Ничего нет для неё сейчас. Она в самом деле очень скоро будет выглядеть в своём цехе догорающей лампой. Лампой, которая ещё может светить месяц-два. А потом, когда появятся не экспериментальные, а серийные приставки, лампа мигнёт и погаснет. А вместе с нею погаснет и слава!

Легко сказать — погаснет слава! А что стоит за этим словом «погаснет». Не перечтёшь. Может быть, все, чем она жила. Да и будет ли Алексей любить её без славы… Впрочем, об Алексее потом. Не растекайтесь, мысли. Дайте понять, как это произошло и с чего началось, кто гасит её славу?
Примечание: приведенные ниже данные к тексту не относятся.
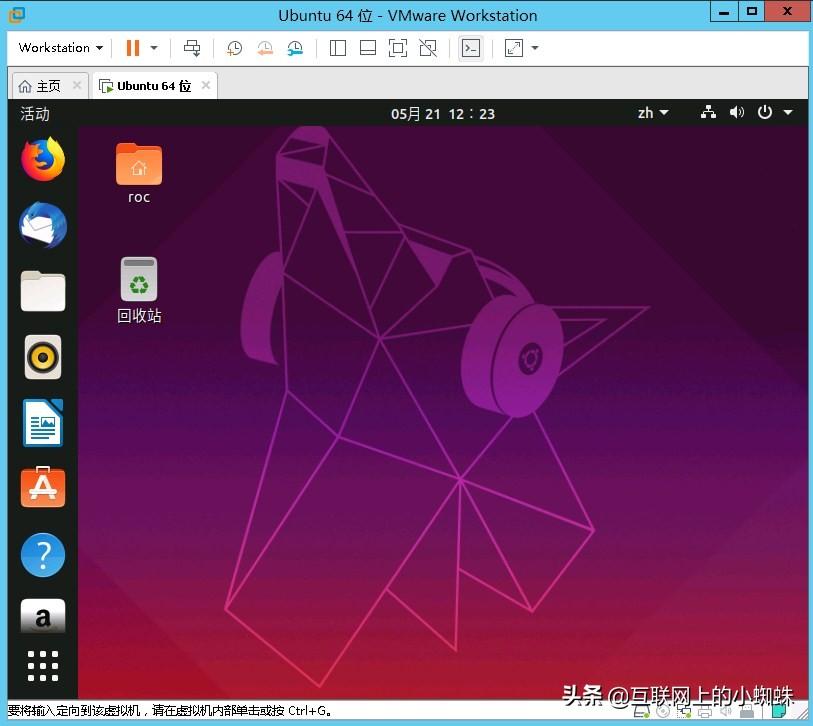Viewport: 813px width, 726px height.
Task: Expand the power options arrow in the top bar
Action: (786, 112)
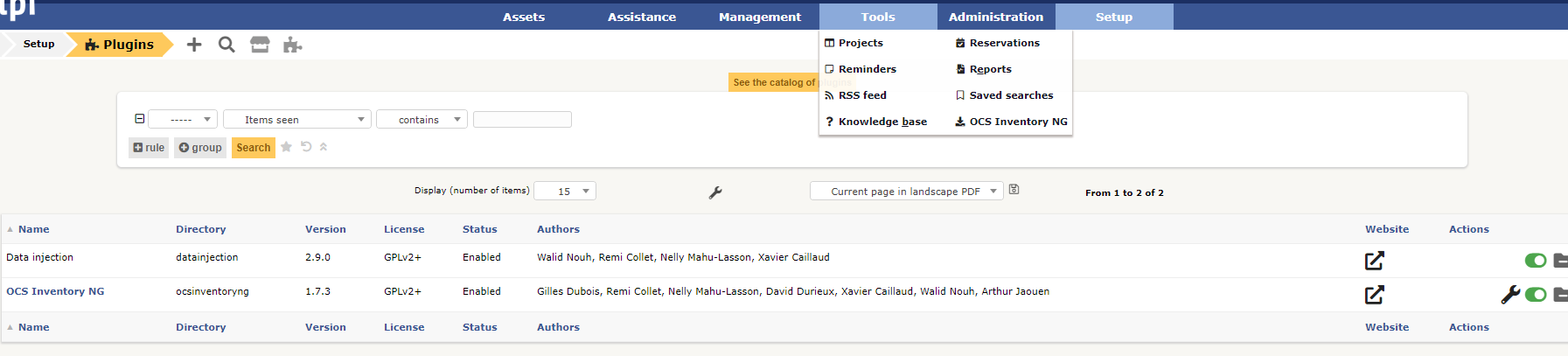This screenshot has height=356, width=1568.
Task: Click the magnifier search icon beside Plugins
Action: click(x=226, y=45)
Кто?

Случай? Неизбежность замены старой техники новой? Рационализация? Но ведь нет рационализации самой по себе, как и техники. Это же люди. Приставка не появилась просто так. Она рождена Алексеем. И может быть, рождена не случайно… Нет, так она не может думать о нем. Но почему не может… Ведь говорил же он в лесу: «А так ли уж велики, Руфа, твои достижения?» Да, он говорил это. И может быть, теперь сконструированная им приставка станет неопровержимым доказательством сказанного?

Кажется, надо остановиться и думать о чем-то другом. Но это теперь не в её силах. В ней проснулось печальное жулановское наследство. Заговорило то, что с детства прививали ей мать и практичная тётя Женя, воспитанные в свою очередь незнаемыми Руфиной дядьями и дедами, жившими для себя и сами по себе, мерившими весь свет по своему корыстному аршину. Она старается, но не может перебороть впитанный ею дух жулановской семьи, который в их дом пришёл с её матерью, перекричать эти потомственные голоса, не может победить в себе страшнейшее подозрение. А вдруг он… пусть не он, а его зависть, его желание возвысить себя над нею, надоумили избрать для дипломного проекта это усовершенствование станка его имени? Не чьего-то, а его имени. Пусть даже он поступил так подсознательно, какая разница? Ранят ли утку или какую-то другую птицу, специально целясь в неё или случайным выстрелом, — ей одинаково больно.